Sono stati tolti di mezzo dal ruolo di conduttori del Tg1 tre volti noti del piccolo schermo: Piero Damosso (edizione delle 7), Paolo Di Giannantonio (tg delle 13.30), Tiziana Ferrario (telegiornale delle 20.00). L’ha deciso il direttore della testata Augusto Minzolini.

Roma  – La scorsa settimana era stato rimosso dal suo incarico lo storico caporedattore Massimo De Strobel, da ieri invece sono stati tolti di mezzo dal ruolo di conduttori del Tg1 tre volti noti del piccolo schermo: Piero Damosso (edizione delle 7), Paolo Di Giannantonio (tg delle 13.30), Tiziana Ferrario (telegiornale delle 20.00).

Lo ha annunciato al comitato di redazione il direttore Augusto Minzolini che,  rispondendo il mese scorso a Beatrice Borromeo sulla differenza fra assoluzione e prescrizione – inerente la notizia  falsificata dell’assoluzione dell’avvocato Mills – ha affermato: «…. Nel linguaggio televisivo si può arrivare anche a questo tipo di semplificazione…». All’esame per diventare giornalista professionista, se l’aspirante cronista rispondesse così, sarebbe bocciato. 

Torniamo al presente. Lo stesso direttore del Tg1, criticato per la scelta, ha motivato la decisione con la volontà di portare in video volti nuovi.
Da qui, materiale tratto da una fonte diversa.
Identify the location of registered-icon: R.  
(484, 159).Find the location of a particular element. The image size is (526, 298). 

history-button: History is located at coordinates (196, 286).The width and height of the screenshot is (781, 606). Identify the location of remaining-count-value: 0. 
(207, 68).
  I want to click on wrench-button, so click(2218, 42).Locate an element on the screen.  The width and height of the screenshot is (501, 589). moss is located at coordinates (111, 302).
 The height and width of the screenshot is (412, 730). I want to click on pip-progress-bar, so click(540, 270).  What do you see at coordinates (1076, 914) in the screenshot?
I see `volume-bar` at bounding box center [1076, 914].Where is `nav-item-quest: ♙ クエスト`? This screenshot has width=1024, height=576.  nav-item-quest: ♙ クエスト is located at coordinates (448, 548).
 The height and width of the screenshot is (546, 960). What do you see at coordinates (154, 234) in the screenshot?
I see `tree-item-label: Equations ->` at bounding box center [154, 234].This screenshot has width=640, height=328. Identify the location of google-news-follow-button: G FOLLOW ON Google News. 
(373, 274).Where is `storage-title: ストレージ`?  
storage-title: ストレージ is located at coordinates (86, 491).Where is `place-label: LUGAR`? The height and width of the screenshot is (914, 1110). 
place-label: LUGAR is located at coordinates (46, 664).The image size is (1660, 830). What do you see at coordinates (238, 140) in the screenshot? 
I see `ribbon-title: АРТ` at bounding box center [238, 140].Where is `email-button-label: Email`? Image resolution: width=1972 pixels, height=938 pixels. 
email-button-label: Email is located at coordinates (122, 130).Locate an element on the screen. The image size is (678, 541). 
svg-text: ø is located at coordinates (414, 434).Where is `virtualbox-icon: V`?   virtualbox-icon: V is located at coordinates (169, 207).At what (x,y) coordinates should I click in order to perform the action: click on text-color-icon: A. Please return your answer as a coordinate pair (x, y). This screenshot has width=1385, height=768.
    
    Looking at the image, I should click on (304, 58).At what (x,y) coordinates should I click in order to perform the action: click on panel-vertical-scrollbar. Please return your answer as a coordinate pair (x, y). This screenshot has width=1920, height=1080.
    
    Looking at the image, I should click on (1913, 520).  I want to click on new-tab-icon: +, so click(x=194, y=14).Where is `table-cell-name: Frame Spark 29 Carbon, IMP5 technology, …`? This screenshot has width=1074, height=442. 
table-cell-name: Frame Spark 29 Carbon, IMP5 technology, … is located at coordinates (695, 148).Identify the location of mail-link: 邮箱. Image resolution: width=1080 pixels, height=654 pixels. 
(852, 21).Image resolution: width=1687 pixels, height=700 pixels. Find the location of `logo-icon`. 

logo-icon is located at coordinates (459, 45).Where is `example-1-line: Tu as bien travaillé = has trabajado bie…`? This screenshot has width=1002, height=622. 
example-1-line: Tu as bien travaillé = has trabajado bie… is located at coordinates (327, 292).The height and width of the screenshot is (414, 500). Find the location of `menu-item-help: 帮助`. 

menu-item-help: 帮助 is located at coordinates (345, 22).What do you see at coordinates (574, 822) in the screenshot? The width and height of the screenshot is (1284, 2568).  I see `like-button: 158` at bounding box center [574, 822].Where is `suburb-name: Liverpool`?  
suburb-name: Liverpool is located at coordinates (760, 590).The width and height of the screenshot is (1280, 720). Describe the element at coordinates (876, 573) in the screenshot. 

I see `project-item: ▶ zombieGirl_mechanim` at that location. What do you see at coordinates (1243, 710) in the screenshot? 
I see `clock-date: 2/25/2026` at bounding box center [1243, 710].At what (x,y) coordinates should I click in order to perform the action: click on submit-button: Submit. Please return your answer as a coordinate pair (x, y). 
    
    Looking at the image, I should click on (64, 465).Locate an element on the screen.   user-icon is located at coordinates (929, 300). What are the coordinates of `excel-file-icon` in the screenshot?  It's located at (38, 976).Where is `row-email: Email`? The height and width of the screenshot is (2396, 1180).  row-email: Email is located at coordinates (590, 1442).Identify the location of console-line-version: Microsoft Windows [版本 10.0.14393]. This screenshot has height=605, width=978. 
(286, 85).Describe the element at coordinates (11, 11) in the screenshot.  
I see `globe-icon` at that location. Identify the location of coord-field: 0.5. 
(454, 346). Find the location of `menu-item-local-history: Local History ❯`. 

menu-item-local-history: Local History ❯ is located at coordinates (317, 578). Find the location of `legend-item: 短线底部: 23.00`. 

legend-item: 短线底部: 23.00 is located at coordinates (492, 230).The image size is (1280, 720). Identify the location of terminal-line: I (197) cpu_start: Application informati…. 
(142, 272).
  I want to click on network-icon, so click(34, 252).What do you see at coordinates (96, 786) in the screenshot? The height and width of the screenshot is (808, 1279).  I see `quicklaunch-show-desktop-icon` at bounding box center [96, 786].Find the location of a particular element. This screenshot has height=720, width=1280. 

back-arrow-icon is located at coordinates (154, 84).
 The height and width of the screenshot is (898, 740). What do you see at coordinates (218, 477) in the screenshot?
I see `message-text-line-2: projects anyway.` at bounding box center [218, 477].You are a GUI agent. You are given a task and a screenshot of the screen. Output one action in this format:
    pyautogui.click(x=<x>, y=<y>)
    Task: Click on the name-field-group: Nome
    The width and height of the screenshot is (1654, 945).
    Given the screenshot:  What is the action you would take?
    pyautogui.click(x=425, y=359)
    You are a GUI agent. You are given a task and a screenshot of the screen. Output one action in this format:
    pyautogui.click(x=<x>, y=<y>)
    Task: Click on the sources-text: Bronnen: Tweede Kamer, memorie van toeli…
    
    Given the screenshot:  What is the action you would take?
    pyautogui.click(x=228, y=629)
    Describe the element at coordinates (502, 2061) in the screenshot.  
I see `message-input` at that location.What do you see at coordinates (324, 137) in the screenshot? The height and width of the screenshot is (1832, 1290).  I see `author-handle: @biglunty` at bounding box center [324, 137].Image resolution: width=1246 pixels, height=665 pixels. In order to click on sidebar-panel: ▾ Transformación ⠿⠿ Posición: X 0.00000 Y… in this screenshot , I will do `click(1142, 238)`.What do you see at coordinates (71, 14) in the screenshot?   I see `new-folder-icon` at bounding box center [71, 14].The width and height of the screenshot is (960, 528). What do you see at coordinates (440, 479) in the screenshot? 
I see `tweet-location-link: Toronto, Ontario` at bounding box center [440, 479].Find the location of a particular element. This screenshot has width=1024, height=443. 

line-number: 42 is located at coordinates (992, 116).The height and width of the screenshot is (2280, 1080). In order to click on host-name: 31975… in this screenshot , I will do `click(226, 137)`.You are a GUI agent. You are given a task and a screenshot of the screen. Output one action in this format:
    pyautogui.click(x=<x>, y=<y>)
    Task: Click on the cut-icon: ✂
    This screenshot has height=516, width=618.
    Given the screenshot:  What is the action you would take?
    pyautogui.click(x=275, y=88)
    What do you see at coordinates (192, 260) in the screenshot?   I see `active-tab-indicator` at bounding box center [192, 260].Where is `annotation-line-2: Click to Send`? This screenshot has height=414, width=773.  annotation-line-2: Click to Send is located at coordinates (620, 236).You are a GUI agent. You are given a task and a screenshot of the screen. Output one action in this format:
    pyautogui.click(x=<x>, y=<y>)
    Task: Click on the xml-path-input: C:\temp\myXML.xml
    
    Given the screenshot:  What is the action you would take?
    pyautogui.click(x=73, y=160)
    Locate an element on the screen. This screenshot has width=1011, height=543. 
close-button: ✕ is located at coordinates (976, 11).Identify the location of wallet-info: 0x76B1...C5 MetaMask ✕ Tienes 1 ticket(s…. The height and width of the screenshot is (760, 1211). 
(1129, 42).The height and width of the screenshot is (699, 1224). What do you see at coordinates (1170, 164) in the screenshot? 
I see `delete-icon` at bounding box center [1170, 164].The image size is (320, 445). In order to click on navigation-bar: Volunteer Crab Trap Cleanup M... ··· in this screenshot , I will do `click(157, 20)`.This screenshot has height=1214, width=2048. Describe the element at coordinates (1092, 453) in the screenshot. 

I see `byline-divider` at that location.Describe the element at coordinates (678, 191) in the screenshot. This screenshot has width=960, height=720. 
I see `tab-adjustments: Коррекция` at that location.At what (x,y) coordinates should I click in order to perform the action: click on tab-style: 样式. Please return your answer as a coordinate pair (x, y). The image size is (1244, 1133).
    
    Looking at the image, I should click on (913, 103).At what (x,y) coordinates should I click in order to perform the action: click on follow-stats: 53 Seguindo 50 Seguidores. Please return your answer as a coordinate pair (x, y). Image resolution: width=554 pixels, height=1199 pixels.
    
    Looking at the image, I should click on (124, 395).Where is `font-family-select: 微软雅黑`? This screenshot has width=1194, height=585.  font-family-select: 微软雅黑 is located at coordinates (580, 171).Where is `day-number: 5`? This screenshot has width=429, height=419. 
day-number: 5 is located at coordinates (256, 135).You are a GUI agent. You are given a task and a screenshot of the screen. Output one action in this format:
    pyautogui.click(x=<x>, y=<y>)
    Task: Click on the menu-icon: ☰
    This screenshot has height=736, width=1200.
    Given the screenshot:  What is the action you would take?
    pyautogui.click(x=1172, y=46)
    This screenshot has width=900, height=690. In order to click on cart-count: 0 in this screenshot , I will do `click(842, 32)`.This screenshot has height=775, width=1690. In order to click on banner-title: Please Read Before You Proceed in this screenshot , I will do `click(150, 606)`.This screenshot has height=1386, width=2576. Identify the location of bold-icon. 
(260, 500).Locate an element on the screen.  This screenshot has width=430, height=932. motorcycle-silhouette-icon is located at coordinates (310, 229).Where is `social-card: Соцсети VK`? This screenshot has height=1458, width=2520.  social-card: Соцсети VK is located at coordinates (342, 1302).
In sostanza, una sorta di cambio generazionale. Una spiegazione che non convince, considerando la promozione di Francesco Giorgino al Tg delle 20.00. Un volto tutt’altro che nuovo. In realtà, al Tg1 si respira aria di epurazione, di rappresaglia, come ha dichiarato la stessa Maria Luisa Busi, intervistata dal quotidiano “La Repubblica“. La sensazione è che il direttore del Tg1 stia colpendo quelli che non hanno firmato il documento a suo favore e che stia, invece, promuovendo chi lo ha firmato. Ed è qualcosa in più di una sensazione, è l’ulteriore segnale che nell’aria c’è puzza di epurazione.